Far-right Israeli outrage over EU plan to defend Palestinian land
Right-wing Israeli parliamentarians have accused the EU of ‘blood libel’ and ‘primitive hatred of the Jewish state’ after a six-page document outlined plans to defend Palestinian land in the Occupied West Bank was leaked on Monday.
The paper, entitled the “European Joint Development Programme for Area C” proposed increasing legal aid for Palestinians, and integrating Palestinian land ownership across areas A, B and C.
The EU “aims at defending the rights of Palestinians living in Area C and preserving Area C as part of a future Palestinian State in line with the Oslo accords,” according to the paper.
Dozens of Israeli extremist politicians wrote to the EU in fury on Wednesday, saying that “under the thin veneer of the EU’s civility and manners and the seeming concern for human rights, the same old blood libels can be found.”
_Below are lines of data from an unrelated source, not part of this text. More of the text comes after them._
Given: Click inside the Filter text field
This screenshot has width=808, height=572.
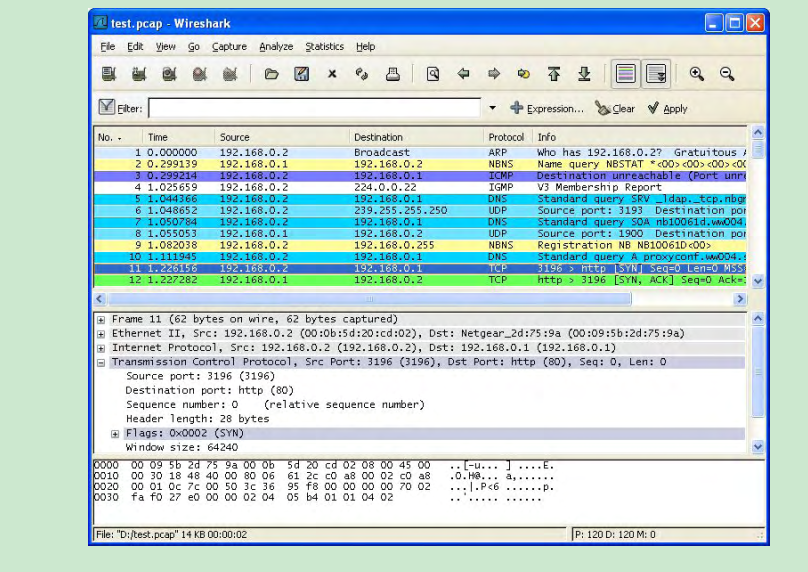Looking at the screenshot, I should click(315, 109).
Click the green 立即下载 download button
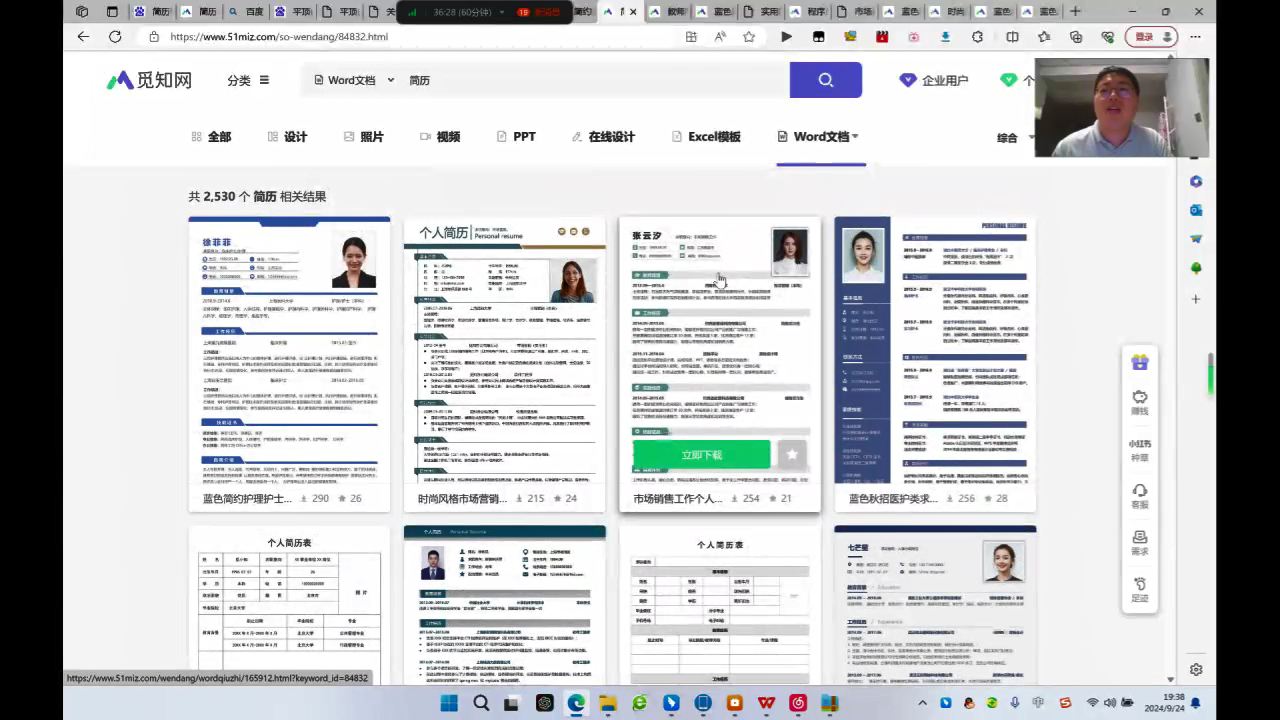 [x=701, y=454]
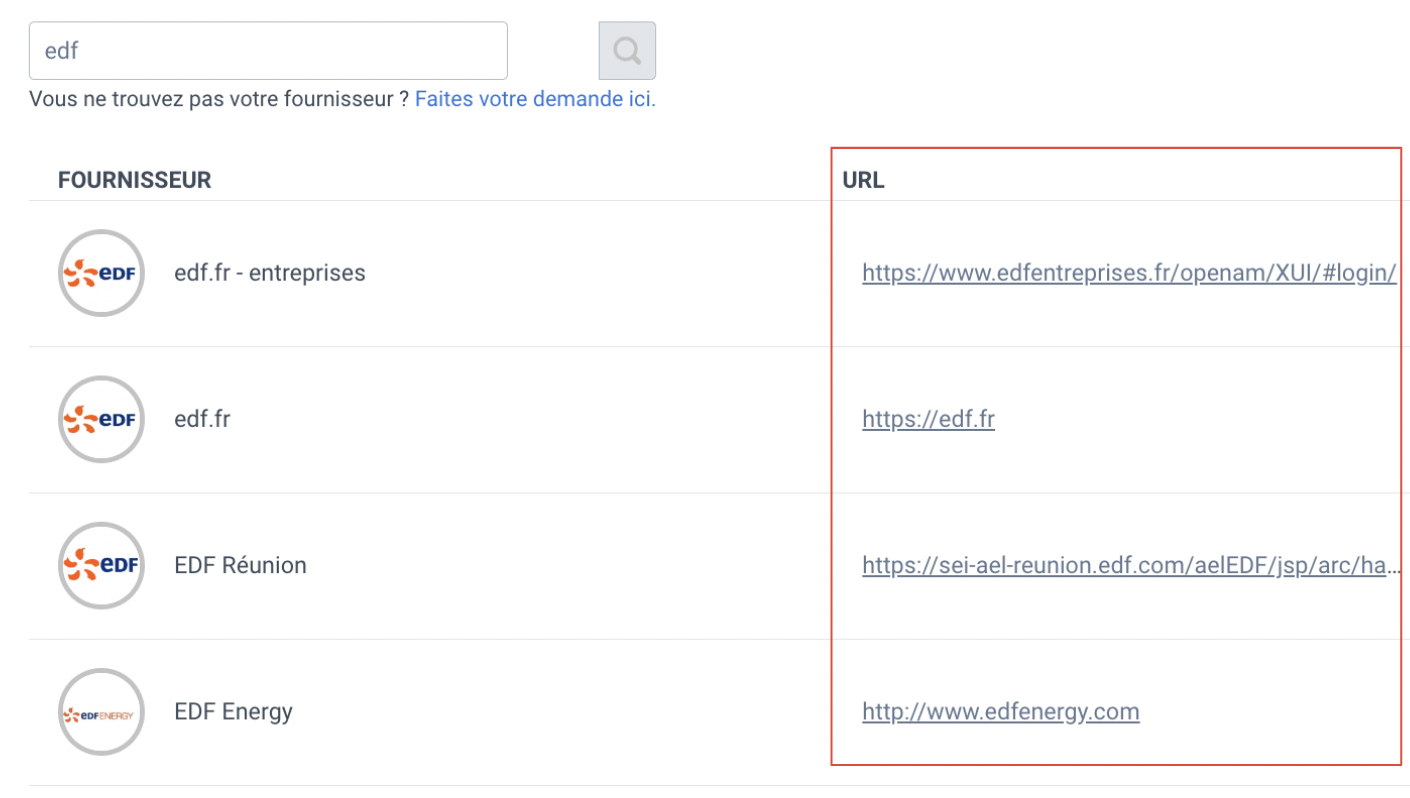Click the edf.fr - entreprises EDF logo

pos(101,273)
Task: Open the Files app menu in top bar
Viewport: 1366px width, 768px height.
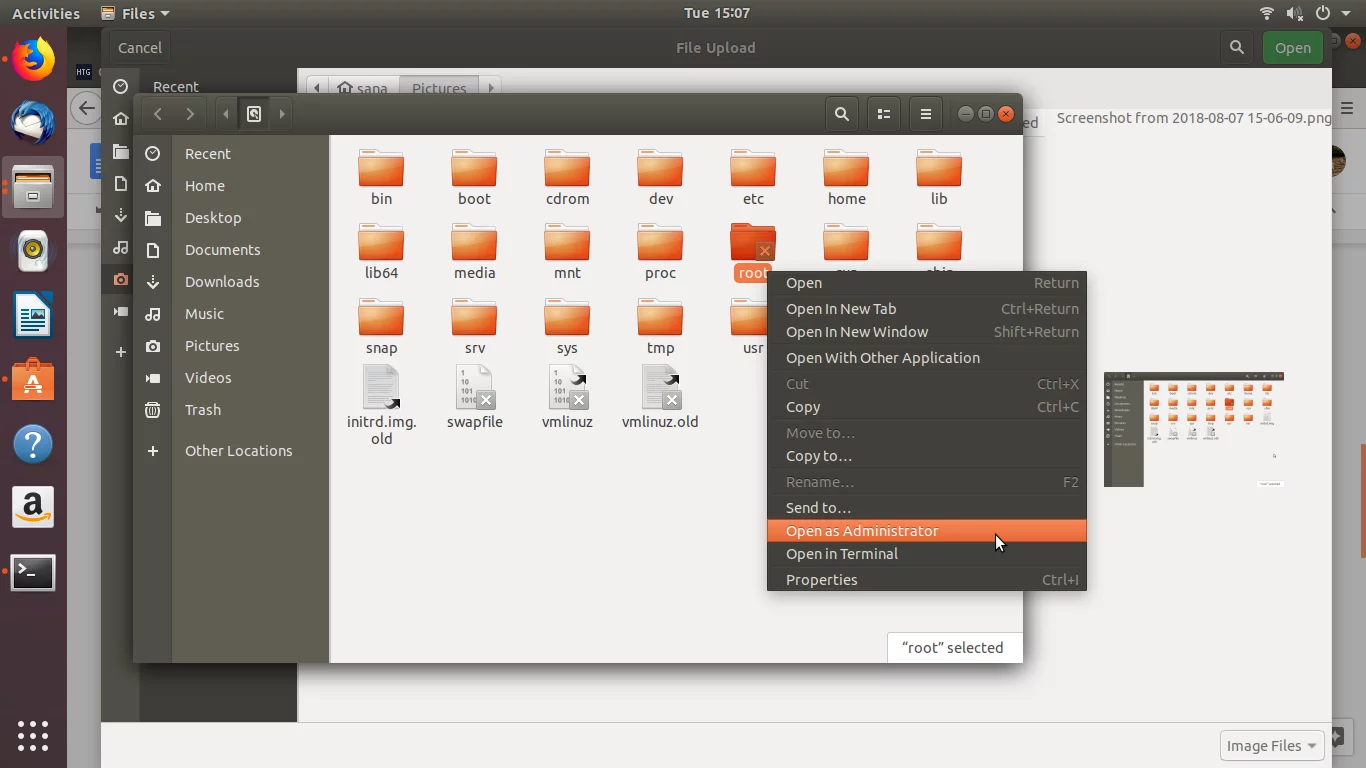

Under the Oslo accords, Area C was due to be transferred gradually into Palestinian control - a promise which has not been kept.
“The same flames of primitive hatred that seek this time to persecute – not the individual Jew, but the tiny Jewish state,” continued the joint letter.
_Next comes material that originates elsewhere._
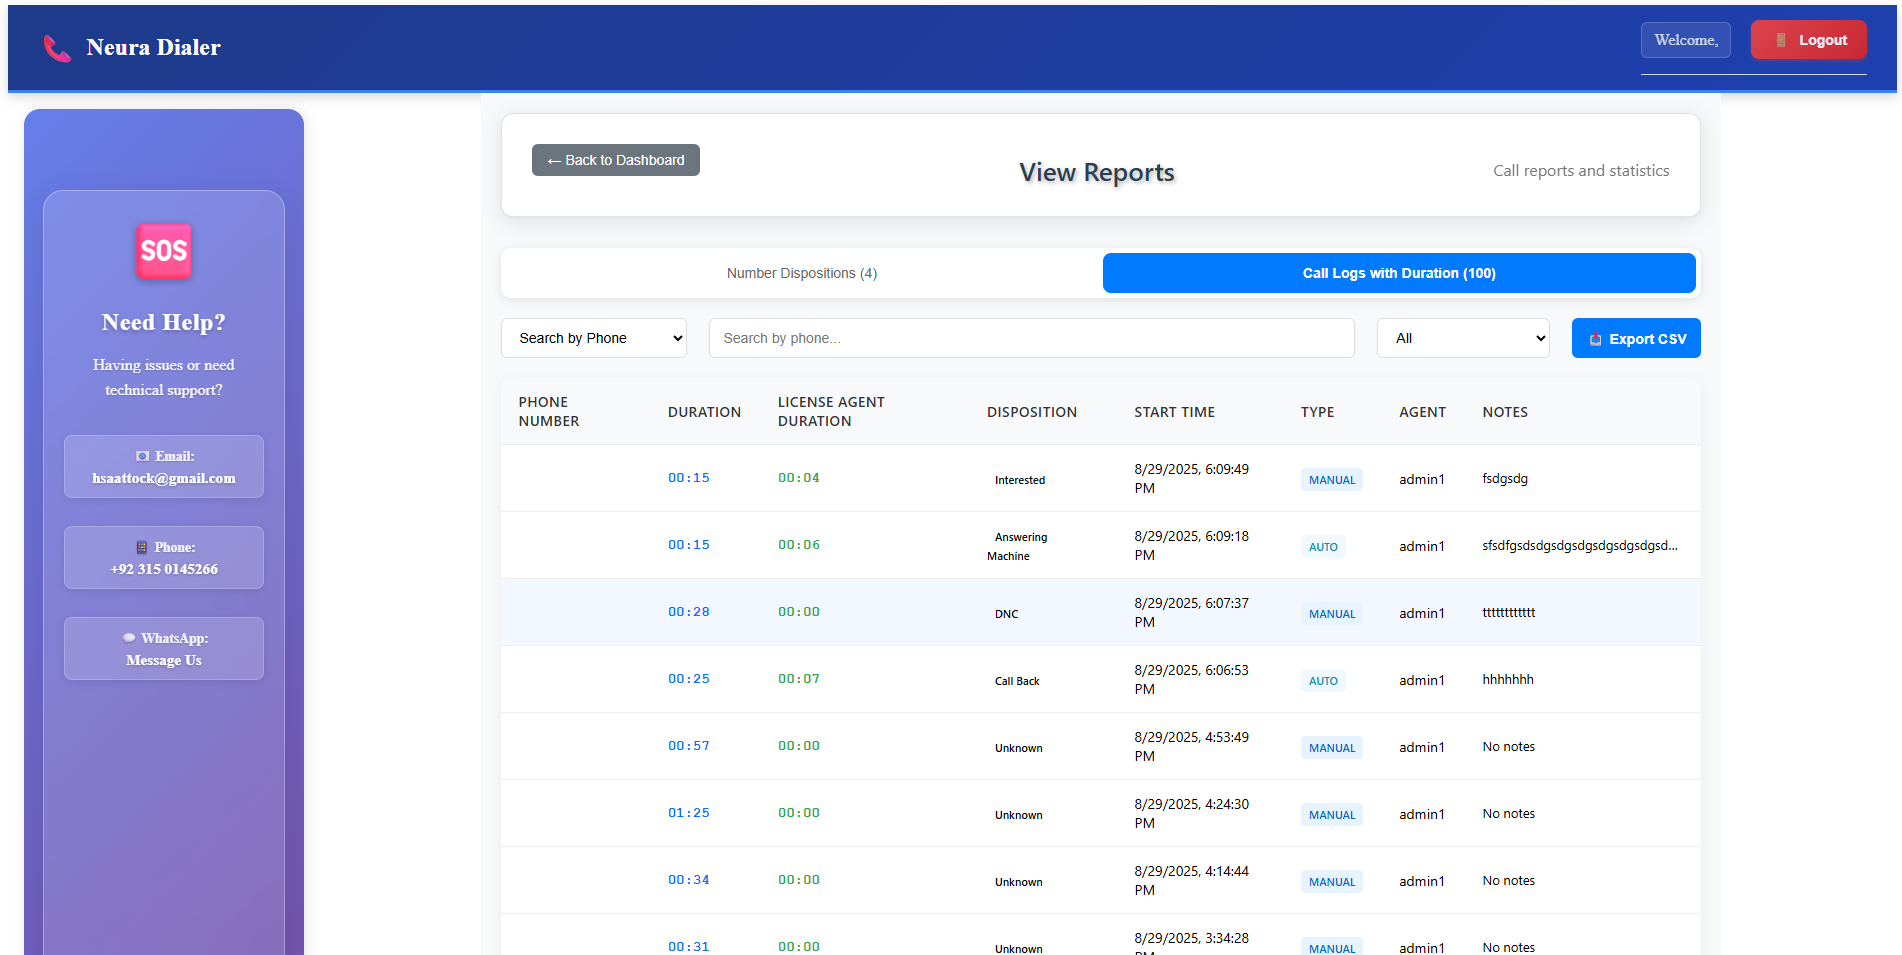Expand the All filter dropdown

pyautogui.click(x=1462, y=338)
The new right-wing coalition in power has now pledged to transfer Area C to the same Israeli civilian authorities which govern the rest of the state.
The group took particular rage at EU plans to monitor Israeli archaeological excavations, which routinely erase historical evidence of Palestinian claims to land ownership.
Extremists have found unprecedented voice and power in the new ruling coalition led by Benjamin Netanyahu.
The EU document, first drafted in June 2022, appears to pre-empt the wave of devastating legislation that will attempt to reshape the fragmented West Bank and annex vast swathes of Palestinian territory, under the new government.
The EU has previously launched plans to protect Palestinian land under threat from Israeli settlement.
The European Union launched an infrastructure building project with the Palestinian Authority (PA) and Denmark in 2020, in an attempt to deter Israel from annexing yet more West Bank territories.
The agreement allocated 5.8 million euros ($6.6 million) for the construction of 16 different social and public infrastructure projects as part of the European Union Area C Development Programme for the occupied West Bank.